Monthly Archives: febbraio 2012

Perdere

Strano tornare su quell’acciottolato. Via Zamboni vibra, si cavalca traballando, in uno slalom tra bici pedoni e persone che non voglio incontrare.

Detesto quegli incontri, sei costretta ai ma dai, quanto tempo, come stai, quando non te ne frega assolutamente nulla, ti fa male la schiena e hai il sole negli occhi.
Soprattutto, tu hai quei modi arrogantelli da piccolo fottuto vincente, e la cosa odiosa è che allo stesso tempo sei caldo e accogliente, anche gentile, non ti si può ignorare, né potrei ignorare la parte di me che si compiace a parlarti, perché purtroppo sei pure intelligente.
Ma sempre un piccolo fottuto vincente.

Almeno parlando con te ho potuto fingere di non vedere gli altri relitti dei tempi di lettere che si avvicinavano sotto al portico. Avrei dovuto spiegare per l’ennesima volta sì, è sotto scienze politiche, no, è un’altra triennale, sì, sono contenta.

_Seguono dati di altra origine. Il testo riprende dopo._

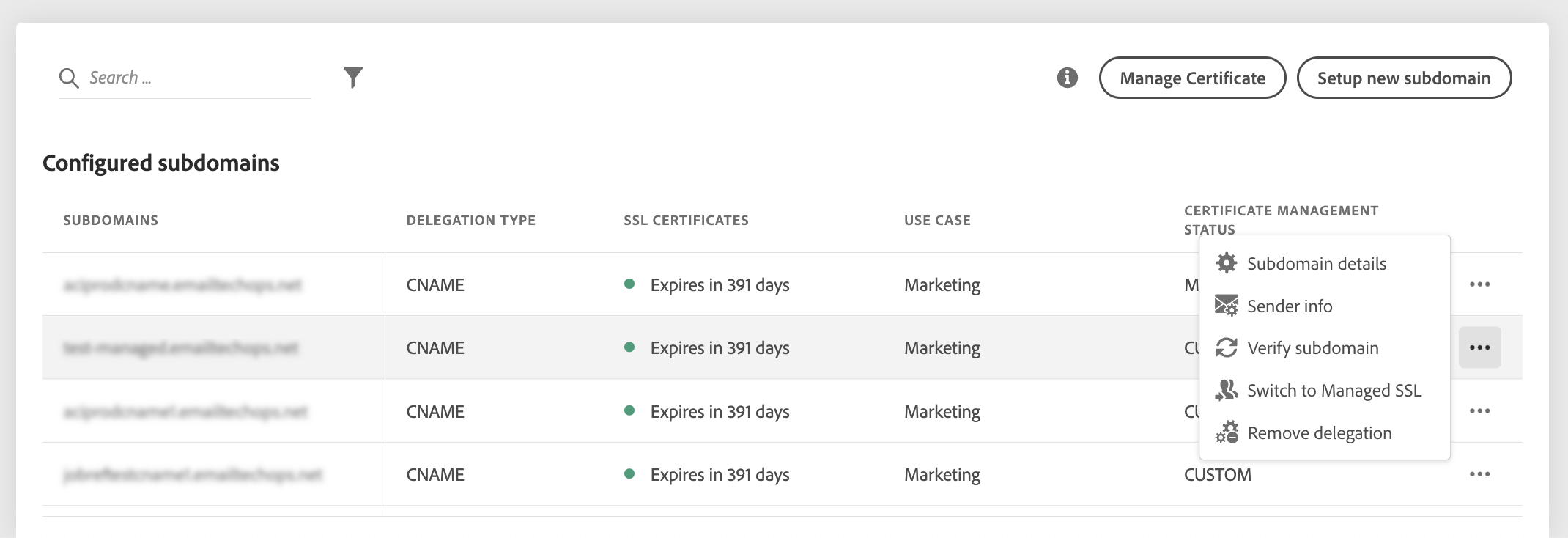This screenshot has height=538, width=1568.
Task: Click the refresh icon beside Verify subdomain
Action: 1227,347
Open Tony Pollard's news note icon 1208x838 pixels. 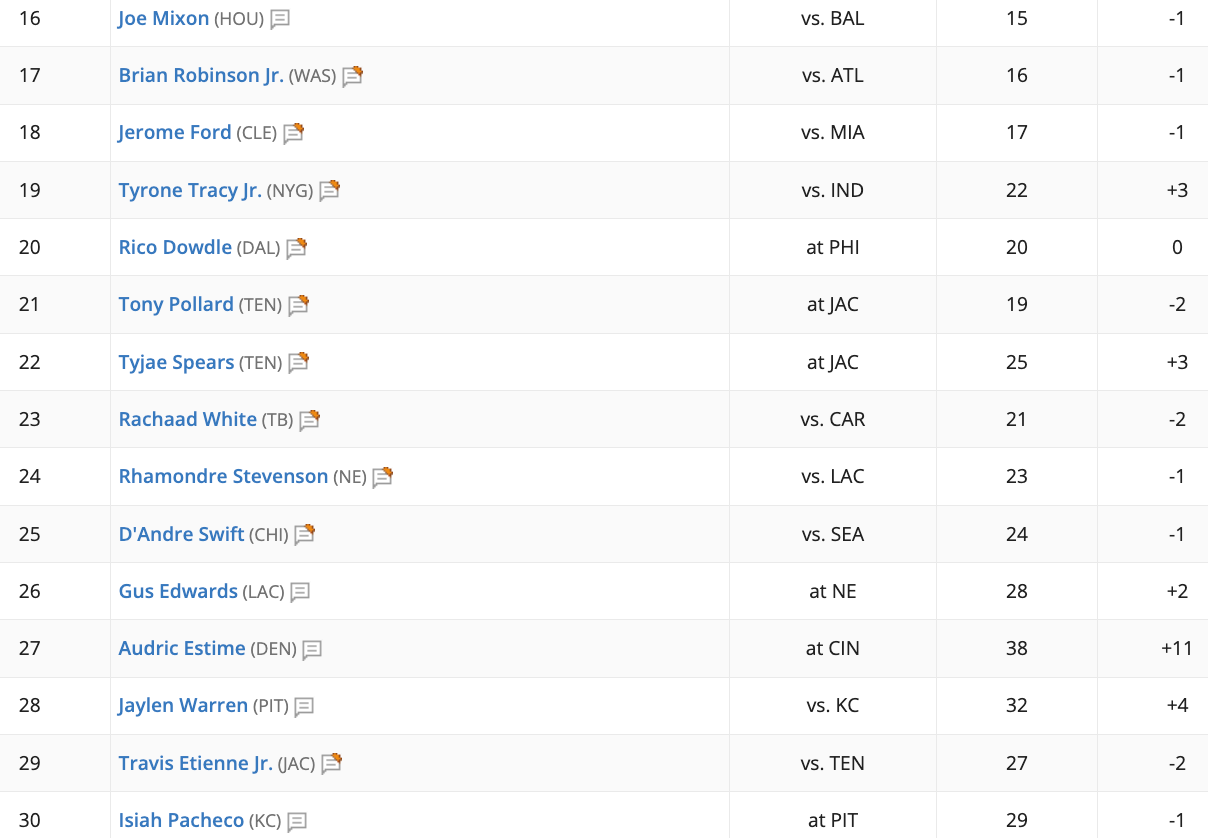298,305
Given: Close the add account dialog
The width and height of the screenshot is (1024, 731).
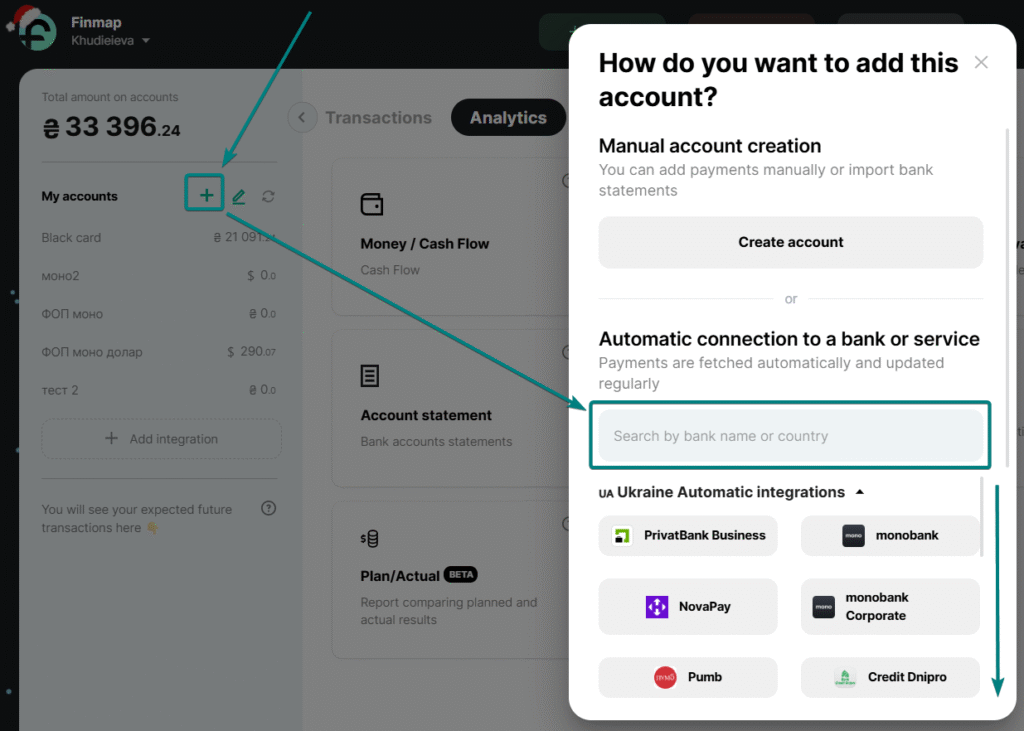Looking at the screenshot, I should (x=981, y=63).
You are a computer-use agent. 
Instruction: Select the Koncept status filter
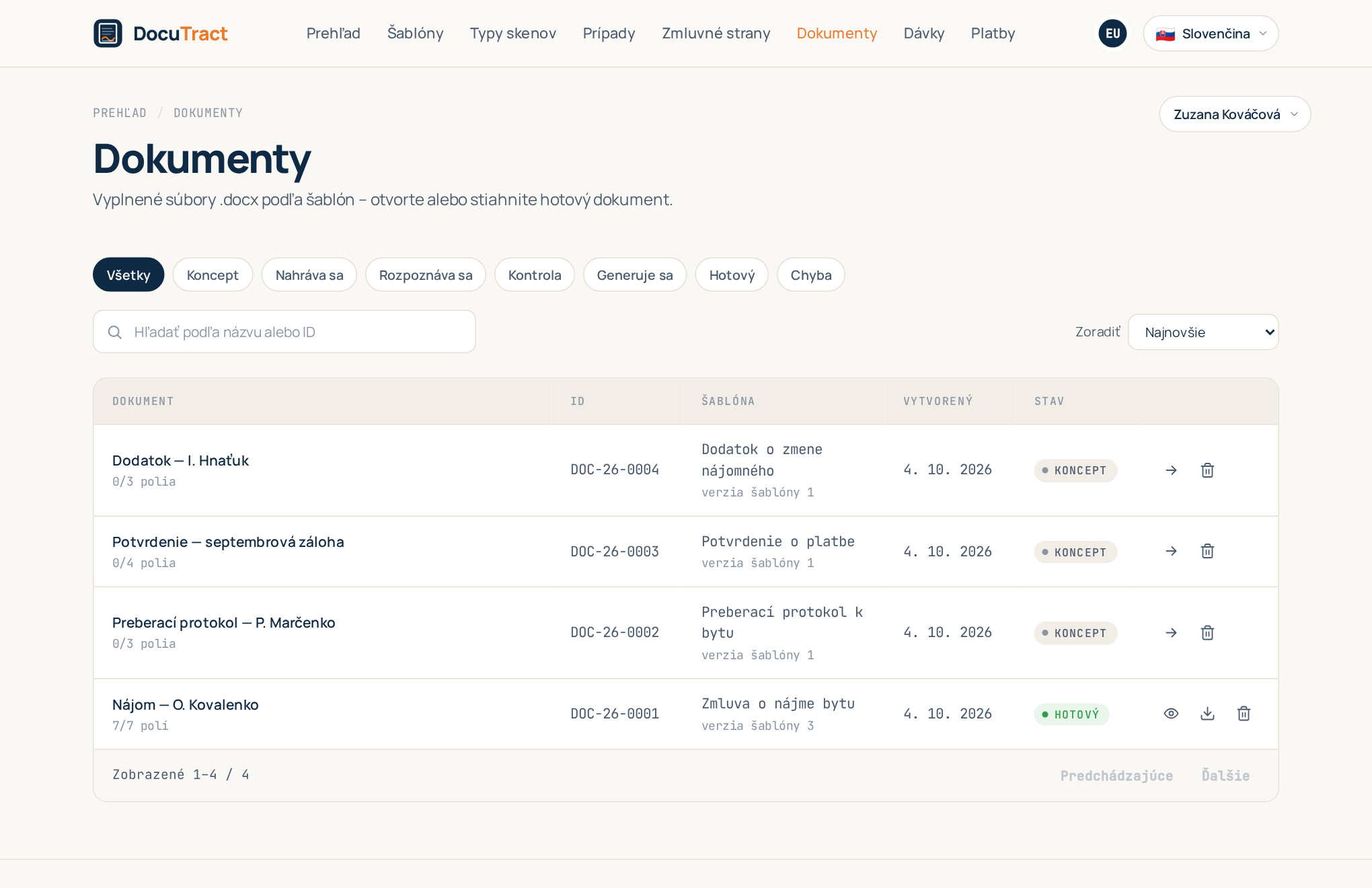pos(213,274)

Della triennale.
Per il resto, una merda, grazie,

non mi ricordo più come si fa ad essere felici, ad essere leggeri, come quando riuscivo a descrivere quel portico con una certa poesia, invece che con questa acidità,

a volte ho paura di diventare in anticipo una frustrata incazzosa, praticamente
mia madre,

sono entrata al 32 per prendermi una bottiglietta d’acqua, sì la saletta fotocopie esiste ancora, e strano le macchinette vanno, oh no c’è un altro che conosco, fortuna che è al telefono,

ho letto un po’ di bacheche, gli annunci di conferenze pallosissime, e quell’aula a vetri adesso è occupata, prima era un magazzino, dice il cartello degli occupanti, ora ci siamo ripresi questo spazio,
non ho più nemmeno voglia di chiedermi se è giusto o sbagliato, sono stanca dei murales e dei piercing, fortuna che non c’entro più niente, questa strada è troppo arrabbiata, sono stanca della vostra rabbia,
sono stanca anche della mia,

e sono stanca di essere stanca, questo portico non promette più niente,

là in fondo non c’è che qualcosa da perdere.